Elise is our 7 year old girl. She has Down Syndrome. Elise is the inspiration for this blog. She has turned our life inside out. She has grown us. She has strengthened us. She has shown us God on a grander and more mind-blowing level than we could ever have seen without her!
We didn't know Elise was going to have Down Syndrome. It was a big FAT take-your-breath-away surprise. So when she was born, to get the confirmation diagnosis, we had to wait on the bloodwork. During those two weeks (yes, it took that long in 2002), we would look at our tiny girl, and say no way...she does not have anything wrong with her...because we couldn't wrap our minds around it. Yes, we knew that she had tilting kitty cat eyes, and so she was little...but when she was first born, she didn't present with all of the blatant physical signs of Downs.
When we finally got the bloodwork back with the indisputable diagnosis, we would fall back into saying that she was "only just a little bit Downsy"...like she was a little blonde, or a little silly, or a little short...or whatever. The older she's gotten, the more traditional features are observable. But we've sort of kept this silly joke, because this joke keeps the Down Syndrome in perspective. It is not Elise. She is SO MUCH more than her disability...she is a delightful, clever, firecracker of a girl...who happens to have Down Syndrome. She is superlatively more than a chromosomal diagnosis. (Hence the URL SuperDownsy)
However, the educational part of this post is this. When speaking of a child who has a diagnosis, no matter the diagnosis, it should not be the defining characteristic of that child. The girl is not the "little downs girl" nor should there be the "autistic boy". They should be the "girl WITH Downs" and the "boy WITH Autism". It should be like if you were describing the girl with blonde hair, the boy with brown eyes. In using a disability as the only description of a person, it is like using race to define a person. The stereotypes come hand-in-hand with using a term to be all-complete. It is not fair. No one wants to be equated to be no more than a fraction of their life. This is the same thing.

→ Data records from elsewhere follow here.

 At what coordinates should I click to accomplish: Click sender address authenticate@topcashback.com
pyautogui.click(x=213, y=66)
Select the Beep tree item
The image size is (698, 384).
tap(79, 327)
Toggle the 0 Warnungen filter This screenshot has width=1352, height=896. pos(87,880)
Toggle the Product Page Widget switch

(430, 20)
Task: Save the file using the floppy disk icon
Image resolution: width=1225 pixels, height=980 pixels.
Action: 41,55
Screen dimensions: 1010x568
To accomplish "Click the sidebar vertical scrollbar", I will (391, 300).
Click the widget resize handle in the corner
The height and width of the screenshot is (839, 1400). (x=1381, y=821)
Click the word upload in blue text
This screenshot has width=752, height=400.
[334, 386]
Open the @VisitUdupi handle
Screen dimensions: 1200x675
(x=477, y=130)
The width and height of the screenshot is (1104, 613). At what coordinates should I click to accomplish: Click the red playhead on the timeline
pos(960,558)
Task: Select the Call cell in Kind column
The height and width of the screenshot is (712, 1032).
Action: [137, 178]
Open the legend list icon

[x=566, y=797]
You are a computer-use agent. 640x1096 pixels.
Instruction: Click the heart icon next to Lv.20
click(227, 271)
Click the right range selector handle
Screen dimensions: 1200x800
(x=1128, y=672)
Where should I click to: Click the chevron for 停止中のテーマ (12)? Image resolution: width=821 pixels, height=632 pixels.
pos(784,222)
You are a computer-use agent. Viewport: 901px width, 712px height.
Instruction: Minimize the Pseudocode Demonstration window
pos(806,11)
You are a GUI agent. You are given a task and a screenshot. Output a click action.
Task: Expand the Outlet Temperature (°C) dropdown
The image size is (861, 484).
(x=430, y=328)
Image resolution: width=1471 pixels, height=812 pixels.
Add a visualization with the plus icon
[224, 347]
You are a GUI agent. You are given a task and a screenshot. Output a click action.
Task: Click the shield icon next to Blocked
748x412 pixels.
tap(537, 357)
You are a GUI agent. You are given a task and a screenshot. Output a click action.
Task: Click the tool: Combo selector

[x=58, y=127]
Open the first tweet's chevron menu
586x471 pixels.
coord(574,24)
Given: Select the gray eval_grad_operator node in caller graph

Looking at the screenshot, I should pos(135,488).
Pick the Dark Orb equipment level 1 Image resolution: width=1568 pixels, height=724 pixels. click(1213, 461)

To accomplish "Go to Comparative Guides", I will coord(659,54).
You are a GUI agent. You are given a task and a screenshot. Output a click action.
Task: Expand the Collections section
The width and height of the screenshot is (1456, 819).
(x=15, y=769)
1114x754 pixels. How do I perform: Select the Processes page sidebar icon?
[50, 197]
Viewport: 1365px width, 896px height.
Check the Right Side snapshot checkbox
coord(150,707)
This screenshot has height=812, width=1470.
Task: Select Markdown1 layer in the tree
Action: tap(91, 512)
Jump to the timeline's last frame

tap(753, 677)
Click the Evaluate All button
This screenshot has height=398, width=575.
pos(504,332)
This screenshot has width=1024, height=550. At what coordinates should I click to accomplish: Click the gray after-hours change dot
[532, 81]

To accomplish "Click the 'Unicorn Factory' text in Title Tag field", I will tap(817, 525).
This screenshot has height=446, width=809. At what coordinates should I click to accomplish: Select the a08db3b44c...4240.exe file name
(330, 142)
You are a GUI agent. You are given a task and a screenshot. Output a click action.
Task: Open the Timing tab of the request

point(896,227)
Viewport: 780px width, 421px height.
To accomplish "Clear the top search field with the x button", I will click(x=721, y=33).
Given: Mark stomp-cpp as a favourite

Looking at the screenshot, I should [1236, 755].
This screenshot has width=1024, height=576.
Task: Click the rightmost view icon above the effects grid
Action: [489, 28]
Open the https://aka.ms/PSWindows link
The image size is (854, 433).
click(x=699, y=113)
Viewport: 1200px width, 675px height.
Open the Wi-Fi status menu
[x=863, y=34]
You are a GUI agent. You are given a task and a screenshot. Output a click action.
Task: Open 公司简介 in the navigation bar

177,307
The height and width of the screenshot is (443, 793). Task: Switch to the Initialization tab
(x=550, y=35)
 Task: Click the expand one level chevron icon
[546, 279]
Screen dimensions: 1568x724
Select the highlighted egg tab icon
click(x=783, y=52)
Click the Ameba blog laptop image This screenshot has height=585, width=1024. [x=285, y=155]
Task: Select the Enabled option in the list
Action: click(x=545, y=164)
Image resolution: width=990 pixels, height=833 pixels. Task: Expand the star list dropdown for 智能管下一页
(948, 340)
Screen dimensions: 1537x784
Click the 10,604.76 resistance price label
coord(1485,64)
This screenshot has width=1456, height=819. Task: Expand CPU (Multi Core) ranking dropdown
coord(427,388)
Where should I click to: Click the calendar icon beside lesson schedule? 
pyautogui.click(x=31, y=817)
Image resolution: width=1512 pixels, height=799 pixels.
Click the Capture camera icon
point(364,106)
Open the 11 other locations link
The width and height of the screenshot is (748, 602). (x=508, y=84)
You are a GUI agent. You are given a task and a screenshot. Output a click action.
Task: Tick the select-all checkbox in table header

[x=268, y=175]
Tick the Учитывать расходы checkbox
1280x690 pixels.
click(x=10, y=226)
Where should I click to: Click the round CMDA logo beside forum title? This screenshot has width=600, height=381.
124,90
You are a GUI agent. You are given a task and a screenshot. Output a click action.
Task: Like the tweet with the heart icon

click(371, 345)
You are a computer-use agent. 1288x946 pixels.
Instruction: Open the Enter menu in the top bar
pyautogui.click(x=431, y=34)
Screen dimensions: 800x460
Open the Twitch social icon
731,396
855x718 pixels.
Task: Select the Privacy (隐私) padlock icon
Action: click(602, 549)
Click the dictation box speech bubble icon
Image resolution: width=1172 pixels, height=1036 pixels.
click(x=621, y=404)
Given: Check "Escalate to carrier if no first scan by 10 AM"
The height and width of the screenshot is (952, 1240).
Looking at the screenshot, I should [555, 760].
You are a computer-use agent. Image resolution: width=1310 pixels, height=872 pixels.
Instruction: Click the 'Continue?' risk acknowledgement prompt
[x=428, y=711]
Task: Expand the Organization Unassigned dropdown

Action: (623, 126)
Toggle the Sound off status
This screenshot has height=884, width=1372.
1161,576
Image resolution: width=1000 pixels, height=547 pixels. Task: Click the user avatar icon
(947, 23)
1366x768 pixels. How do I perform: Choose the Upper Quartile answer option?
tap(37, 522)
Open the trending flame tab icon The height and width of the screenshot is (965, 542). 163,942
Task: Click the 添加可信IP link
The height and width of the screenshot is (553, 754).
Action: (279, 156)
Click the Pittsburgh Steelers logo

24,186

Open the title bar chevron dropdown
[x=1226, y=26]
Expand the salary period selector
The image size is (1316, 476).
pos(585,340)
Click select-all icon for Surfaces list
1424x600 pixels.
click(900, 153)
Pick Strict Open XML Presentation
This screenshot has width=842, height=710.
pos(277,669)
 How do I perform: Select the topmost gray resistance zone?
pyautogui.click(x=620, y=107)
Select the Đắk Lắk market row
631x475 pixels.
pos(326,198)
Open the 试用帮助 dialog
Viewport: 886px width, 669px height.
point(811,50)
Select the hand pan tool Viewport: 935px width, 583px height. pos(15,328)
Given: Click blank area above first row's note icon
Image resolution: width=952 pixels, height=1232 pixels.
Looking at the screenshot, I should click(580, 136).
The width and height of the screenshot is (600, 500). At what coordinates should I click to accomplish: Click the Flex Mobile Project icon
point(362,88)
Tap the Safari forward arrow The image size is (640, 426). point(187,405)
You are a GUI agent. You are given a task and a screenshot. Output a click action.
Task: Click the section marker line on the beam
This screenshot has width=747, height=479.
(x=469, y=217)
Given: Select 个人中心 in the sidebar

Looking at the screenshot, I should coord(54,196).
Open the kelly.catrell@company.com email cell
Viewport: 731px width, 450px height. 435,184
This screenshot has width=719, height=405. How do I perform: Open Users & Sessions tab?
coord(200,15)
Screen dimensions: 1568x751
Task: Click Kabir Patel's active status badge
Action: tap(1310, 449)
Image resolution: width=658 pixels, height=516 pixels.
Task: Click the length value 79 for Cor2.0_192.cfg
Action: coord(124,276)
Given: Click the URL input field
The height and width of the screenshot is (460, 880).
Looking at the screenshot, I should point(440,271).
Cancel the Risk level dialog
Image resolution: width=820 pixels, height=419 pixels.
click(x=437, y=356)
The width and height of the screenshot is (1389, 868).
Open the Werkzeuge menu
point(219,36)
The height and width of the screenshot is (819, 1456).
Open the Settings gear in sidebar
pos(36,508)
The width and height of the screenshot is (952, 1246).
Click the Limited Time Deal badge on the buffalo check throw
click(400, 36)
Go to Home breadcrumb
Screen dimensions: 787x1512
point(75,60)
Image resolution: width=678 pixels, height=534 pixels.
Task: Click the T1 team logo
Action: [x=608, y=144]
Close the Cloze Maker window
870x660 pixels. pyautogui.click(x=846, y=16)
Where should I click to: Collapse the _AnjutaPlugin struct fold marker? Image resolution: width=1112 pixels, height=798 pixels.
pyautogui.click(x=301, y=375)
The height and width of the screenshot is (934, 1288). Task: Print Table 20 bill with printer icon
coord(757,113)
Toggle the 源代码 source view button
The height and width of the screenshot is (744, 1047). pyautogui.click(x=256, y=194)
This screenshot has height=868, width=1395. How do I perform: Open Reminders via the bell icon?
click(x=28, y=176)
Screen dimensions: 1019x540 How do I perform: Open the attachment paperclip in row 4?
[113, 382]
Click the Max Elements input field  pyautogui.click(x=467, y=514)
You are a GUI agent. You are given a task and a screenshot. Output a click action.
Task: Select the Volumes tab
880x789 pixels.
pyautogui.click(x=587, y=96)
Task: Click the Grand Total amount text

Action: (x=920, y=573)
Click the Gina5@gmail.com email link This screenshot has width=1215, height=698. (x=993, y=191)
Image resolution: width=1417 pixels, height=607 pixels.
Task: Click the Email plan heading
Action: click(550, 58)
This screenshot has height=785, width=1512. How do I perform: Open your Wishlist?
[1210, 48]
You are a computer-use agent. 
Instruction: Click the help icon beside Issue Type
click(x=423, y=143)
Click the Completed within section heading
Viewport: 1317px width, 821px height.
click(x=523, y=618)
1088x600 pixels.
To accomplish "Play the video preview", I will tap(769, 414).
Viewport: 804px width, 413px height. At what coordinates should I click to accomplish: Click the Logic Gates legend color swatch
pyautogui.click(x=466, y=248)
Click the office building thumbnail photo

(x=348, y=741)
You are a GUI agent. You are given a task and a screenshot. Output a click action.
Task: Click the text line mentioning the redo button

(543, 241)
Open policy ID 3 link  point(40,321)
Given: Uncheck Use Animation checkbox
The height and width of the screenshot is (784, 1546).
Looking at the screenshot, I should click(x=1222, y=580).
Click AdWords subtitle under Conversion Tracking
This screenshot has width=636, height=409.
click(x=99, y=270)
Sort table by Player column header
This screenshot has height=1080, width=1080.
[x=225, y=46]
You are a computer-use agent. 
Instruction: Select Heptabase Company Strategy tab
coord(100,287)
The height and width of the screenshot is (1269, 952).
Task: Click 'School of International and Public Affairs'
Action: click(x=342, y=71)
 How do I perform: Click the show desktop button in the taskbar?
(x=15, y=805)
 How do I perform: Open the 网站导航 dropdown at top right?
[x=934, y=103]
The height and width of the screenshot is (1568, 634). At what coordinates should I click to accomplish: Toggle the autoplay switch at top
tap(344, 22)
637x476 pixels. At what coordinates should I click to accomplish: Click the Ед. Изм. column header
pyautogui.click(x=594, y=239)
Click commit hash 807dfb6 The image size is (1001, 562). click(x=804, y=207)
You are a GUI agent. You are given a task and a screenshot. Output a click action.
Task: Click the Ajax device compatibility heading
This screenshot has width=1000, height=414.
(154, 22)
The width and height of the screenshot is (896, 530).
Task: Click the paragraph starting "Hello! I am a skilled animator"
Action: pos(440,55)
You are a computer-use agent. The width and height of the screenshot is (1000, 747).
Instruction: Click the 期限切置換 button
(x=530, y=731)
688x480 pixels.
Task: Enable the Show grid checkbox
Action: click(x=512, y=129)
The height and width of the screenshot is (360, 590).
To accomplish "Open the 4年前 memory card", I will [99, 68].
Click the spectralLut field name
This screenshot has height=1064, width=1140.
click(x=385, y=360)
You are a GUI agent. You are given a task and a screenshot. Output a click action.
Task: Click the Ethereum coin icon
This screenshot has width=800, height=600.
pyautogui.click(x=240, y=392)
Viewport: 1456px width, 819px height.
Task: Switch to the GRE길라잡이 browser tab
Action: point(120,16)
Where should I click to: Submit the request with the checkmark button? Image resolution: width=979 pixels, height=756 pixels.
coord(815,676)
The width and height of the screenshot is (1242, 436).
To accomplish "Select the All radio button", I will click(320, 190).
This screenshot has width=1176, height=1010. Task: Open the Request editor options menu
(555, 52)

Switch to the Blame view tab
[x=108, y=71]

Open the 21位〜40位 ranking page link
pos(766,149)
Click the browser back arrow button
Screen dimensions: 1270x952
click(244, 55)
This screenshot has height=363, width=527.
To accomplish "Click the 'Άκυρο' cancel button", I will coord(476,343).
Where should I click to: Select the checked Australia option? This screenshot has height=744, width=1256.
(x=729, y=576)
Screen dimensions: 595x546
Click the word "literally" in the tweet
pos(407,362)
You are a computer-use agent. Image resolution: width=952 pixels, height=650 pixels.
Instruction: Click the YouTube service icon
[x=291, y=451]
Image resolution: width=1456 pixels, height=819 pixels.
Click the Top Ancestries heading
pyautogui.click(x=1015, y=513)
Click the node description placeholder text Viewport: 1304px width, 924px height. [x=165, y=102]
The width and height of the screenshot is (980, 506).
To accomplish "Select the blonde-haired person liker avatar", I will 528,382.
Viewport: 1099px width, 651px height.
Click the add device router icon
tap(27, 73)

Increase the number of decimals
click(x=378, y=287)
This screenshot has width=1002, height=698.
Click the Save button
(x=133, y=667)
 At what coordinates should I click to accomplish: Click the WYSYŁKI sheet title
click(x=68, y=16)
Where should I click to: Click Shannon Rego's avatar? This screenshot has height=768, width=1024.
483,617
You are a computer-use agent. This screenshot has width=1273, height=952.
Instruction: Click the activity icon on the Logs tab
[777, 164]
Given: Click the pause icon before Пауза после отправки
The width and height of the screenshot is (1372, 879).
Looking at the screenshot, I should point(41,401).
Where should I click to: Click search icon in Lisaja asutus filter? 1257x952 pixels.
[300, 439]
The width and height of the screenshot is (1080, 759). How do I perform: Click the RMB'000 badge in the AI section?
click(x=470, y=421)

The iron-clad reactions to a diagnosis is what we try to protect our children from. The reason that parents react SO strongly to that phrasing is they want their child to define themselves. As is the right of every child.
I will use it as the primary description if she has gotten lost, because it figures big into her ability to make safe choices. But if I am describing my kids...it is something I may or may not tack on...because it is not how I think of her. She is my pocket baby. She is my vibrant and joyful child. She is expressive and has the most gorgeous skin and eyes. She is Elise.